| ■第51回 『伊能忠敬の地図』 |
| 02年11月19日 |
- 伊能忠敬って人、知ってますか。歴史の教科書なんかに出てきますよね。日本地図を作った江戸時代の人です。
- では高校時代の歴史の時間を振り返って伊能忠敬の話を少しします。伊能忠敬は門前仲町でお酒の製造業を営んでいました。しかし、49歳で家業を息子に譲り、隠居の身となった彼は天文学の世界に入っていきます。日本各地の緯度を測るために天体観測をして各地を旅しますが、その副産物として出来た各地の地図を幕府に提出します。その出来があまりにも良かったので、幕府のお抱えとなって全国地図を作るようになっていったんです。

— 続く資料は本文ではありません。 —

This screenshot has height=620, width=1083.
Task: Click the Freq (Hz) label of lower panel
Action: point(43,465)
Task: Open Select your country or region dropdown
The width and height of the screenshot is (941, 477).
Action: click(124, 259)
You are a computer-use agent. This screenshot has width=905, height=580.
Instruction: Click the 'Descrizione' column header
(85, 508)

- だから、最初から地図を作ろうと思ってた訳じゃないんですね。
- なぜ、日本各地の緯度なんか測ろうとしてたかと言いますと、その当時、地球の大きさってどのくらいなんだろうかというのが、日本の天文学の世界では話題になってたんですね。緯度と距離が解れば、計算上、地球の大きさが分かるんですね。それで、伊能忠敬はある地点からある地点までの距離とそれぞれの緯度を調べたんです。ここらへん、ちょっと難しいですね。つまり、扇方の中心角と円弧が解れば円周の長さは計算できるって事です (うーん、かえってややこしくなっちゃったかな) 。彼は最初自宅の近所の緯度と距離を測ってたんですが、小さい範囲だと誤差が出るという事で北海道まで計測しに行っちゃったんです。その結果、北海道と東北の地図を作るはめになっちゃったんです。

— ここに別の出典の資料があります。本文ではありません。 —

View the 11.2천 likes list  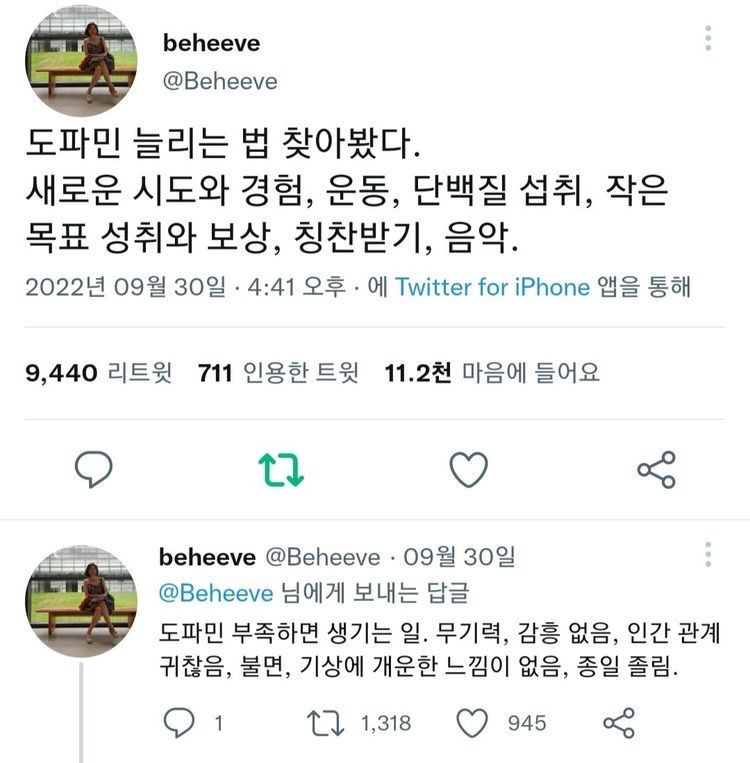[492, 373]
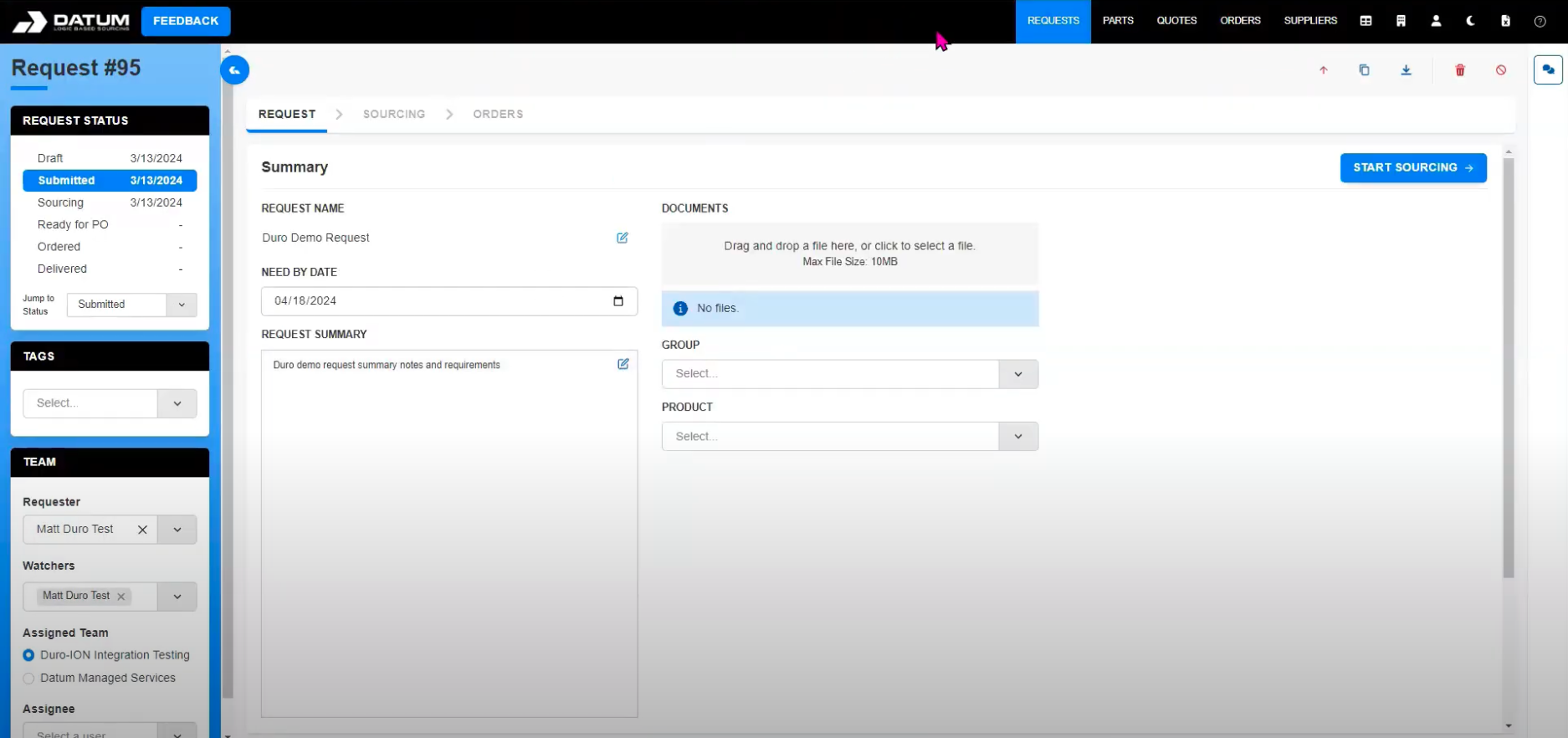Click the help question mark icon
This screenshot has height=738, width=1568.
tap(1540, 21)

- ちなみに伊能忠敬が図った近所の地域っていうのは、門前仲町の自宅から浅草までだったんですが、この行程を毎日歩測で調べたそうです。毎日その距離を歩いたんですから、大したものです。ただ、おかげで最近はこの道が観光ルートっぽくなってきました。先日も「伊能忠敬の歩いた道」と称して、どこかの歩く会の人がぞろぞろ歩いていました。こういったことが少しでも町興しの役に立っていくのかと思うと、ちょっと嬉しいですね。

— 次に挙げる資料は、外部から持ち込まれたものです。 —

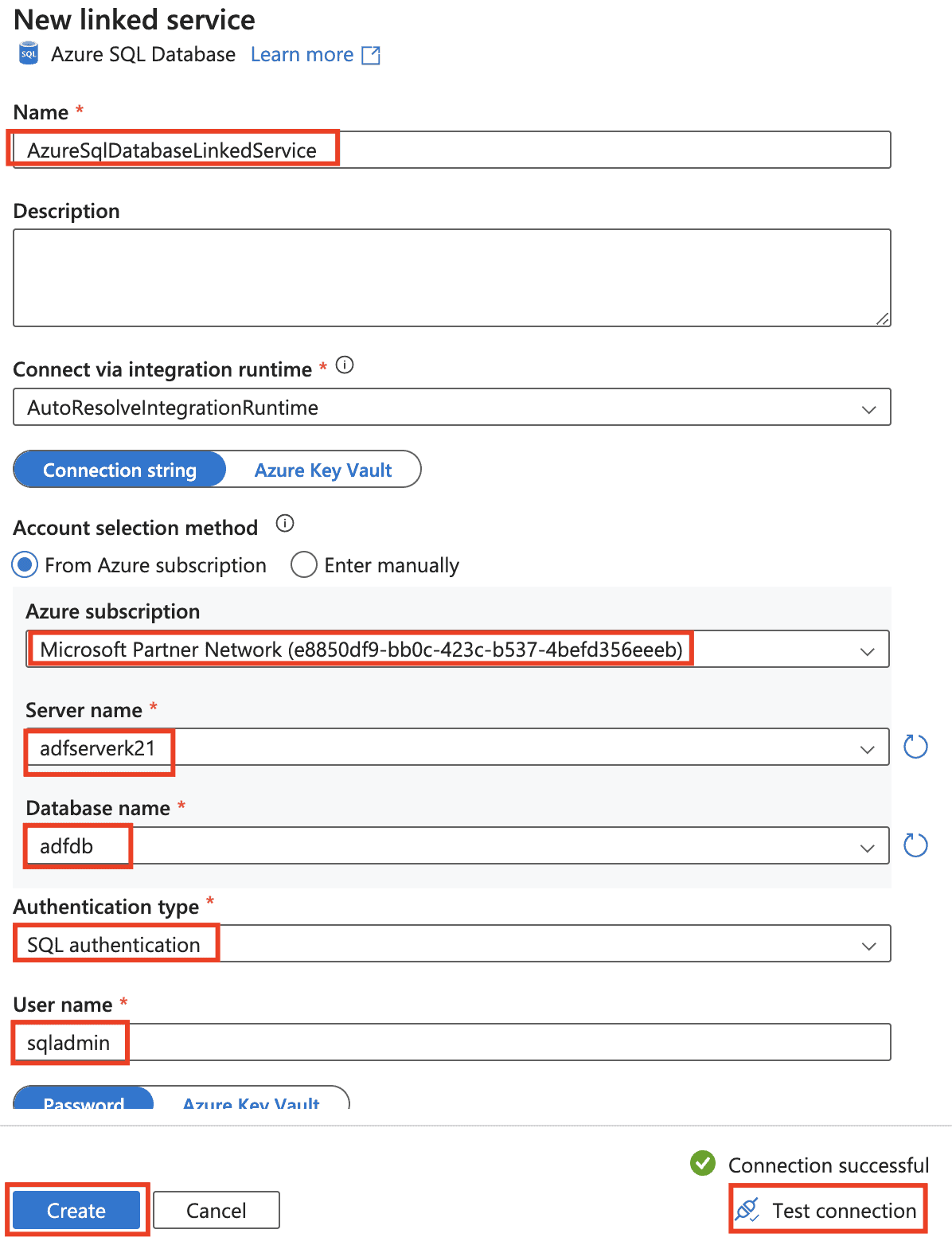Switch to the Connection string tab
Image resolution: width=952 pixels, height=1245 pixels.
[x=120, y=470]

- さて、彼の作った日本地図を江東区立深川図書館で現在展示しています。もともと原画は正本と副本があったんですが、正本は明治時代に皇居の大災で焼失、副本も関東大震災でなくなっています。ですから、展示してあるのは写しですね。しかも、多分印刷物でしょう。でもそんなものでも十分その精度の深さは伝わってきます。見応えありますよ。縮尺によって、大図(地域図)、中図(広域地域図)、小図(全国地図)と3つほどの種類の地図を彼は作っているんですが、そのうちの全部で20枚ぐらいが見られます。無料ですし、ちょっと寄ってみてもいいかと思いますよ。少なくても私は、江戸時代にここまでの地図を作った人がいるのかって思うと感動しちゃいました。12月1日まで開催しています。